Common mistakes to avoid
- Boosting global saturation to make colors pop. This oversaturates the grass, sky, and everything else in the frame simultaneously. Work the HSL panel per channel and use targeted masks instead.
- Shooting JPEG when you intend to heavily edit the colors. The camera’s JPEG engine clips the delicate violet and cyan bands that RAW retains, making them unrecoverable in post.
- Using matrix metering without compensation. The bright sky surrounding the rainbow biases the meter toward underexposure for the rainbow itself. Add at least half a stop of positive exposure compensation.
- Missing the peak moment by spending too long adjusting settings. Rainbows often last only four to six minutes at full saturation. Get one clean exposure first, then refine settings while the bow is still present.
- Ignoring the secondary bow. A double rainbow often has visible colors in the outer arc. Adjust your polarizer rotation and framing to include both arcs rather than cropping the secondary out of the frame.
FAQ
Why does my rainbow photo look so faded compared to what I saw? The human eye adapts dynamically to the scene and is more sensitive to hue differences than a camera sensor. The camera meters the entire bright sky and exposes for the average, which crushes the rainbow’s relatively faint colors. Add positive exposure compensation, shoot RAW, and use a polarizing filter to strengthen the colors at capture rather than relying entirely on post-processing.

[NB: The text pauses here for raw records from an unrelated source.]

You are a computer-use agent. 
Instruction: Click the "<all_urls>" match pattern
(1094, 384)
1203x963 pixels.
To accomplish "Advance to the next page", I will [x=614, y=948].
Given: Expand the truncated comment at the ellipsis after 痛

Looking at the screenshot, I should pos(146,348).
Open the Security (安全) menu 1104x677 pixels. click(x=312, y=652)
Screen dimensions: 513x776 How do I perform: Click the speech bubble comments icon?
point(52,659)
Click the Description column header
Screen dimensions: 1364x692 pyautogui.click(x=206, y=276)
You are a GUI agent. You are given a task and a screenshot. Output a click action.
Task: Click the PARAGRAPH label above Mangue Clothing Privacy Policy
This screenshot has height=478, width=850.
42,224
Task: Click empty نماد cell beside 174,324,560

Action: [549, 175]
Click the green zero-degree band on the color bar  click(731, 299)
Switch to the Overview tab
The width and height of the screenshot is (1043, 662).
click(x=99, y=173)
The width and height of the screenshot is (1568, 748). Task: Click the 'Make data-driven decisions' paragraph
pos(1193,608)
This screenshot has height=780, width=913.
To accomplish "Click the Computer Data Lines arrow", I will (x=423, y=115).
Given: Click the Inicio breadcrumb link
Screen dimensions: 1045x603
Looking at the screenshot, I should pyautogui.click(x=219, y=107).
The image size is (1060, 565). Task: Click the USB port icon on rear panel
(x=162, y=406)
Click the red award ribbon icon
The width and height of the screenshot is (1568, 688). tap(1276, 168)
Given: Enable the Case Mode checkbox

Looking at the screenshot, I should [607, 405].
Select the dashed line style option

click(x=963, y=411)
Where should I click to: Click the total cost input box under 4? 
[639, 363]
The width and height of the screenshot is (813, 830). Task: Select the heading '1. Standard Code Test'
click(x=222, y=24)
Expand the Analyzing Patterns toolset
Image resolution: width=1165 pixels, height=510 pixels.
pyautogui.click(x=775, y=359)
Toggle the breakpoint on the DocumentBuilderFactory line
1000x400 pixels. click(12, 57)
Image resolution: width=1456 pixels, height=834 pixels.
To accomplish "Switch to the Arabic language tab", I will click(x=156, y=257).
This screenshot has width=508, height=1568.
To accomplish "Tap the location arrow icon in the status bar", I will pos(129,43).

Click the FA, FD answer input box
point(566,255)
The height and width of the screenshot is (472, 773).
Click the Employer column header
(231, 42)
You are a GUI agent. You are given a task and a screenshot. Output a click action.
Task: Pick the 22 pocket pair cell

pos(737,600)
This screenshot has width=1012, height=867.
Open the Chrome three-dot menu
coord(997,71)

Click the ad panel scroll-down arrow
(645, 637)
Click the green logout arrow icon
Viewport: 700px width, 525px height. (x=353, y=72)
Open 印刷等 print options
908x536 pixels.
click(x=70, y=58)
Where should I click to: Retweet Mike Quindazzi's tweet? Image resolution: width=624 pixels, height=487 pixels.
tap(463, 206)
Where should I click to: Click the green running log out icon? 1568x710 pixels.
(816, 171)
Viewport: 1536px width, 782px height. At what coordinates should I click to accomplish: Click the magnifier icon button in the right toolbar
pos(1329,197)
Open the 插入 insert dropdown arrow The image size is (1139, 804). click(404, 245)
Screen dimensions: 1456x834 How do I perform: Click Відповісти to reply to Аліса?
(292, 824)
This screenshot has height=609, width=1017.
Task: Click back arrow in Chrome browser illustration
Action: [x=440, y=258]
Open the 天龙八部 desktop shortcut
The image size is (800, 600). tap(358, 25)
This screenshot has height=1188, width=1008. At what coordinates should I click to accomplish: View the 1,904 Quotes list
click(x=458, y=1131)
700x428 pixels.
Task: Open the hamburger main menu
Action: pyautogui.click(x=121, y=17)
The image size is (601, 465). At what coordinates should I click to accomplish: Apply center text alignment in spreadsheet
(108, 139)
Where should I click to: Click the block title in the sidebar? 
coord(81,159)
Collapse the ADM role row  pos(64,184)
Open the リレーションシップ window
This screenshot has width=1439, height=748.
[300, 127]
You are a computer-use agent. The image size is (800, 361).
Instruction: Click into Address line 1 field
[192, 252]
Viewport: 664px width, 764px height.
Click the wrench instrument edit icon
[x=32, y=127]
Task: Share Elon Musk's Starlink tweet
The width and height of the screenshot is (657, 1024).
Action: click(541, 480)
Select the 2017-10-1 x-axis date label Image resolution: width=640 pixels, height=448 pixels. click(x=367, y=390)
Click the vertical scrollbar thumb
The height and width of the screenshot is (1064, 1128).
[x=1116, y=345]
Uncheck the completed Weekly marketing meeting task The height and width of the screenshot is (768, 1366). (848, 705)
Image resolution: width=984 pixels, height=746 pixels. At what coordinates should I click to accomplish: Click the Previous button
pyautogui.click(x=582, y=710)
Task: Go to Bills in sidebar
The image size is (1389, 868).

Does a polarizing filter really help with rainbow photos? Yes, significantly. Rotating the polarizer to the correct angle can increase the apparent saturation and brightness of the rainbow’s color bands dramatically and also darkens the sky immediately behind the arc. The effect is visible in the viewfinder as you rotate, so you can judge the optimal position before you shoot.
What white balance setting should I use for rainbow photos? Set a fixed Kelvin value rather than using auto white balance. The storm light common during rainbows has a color temperature between 5500K and 6500K. Auto white balance can shift between frames and neutralize some of the warm-to-cool color cast that gives the sky its moody backdrop, reducing the perceived contrast between the arc and the background.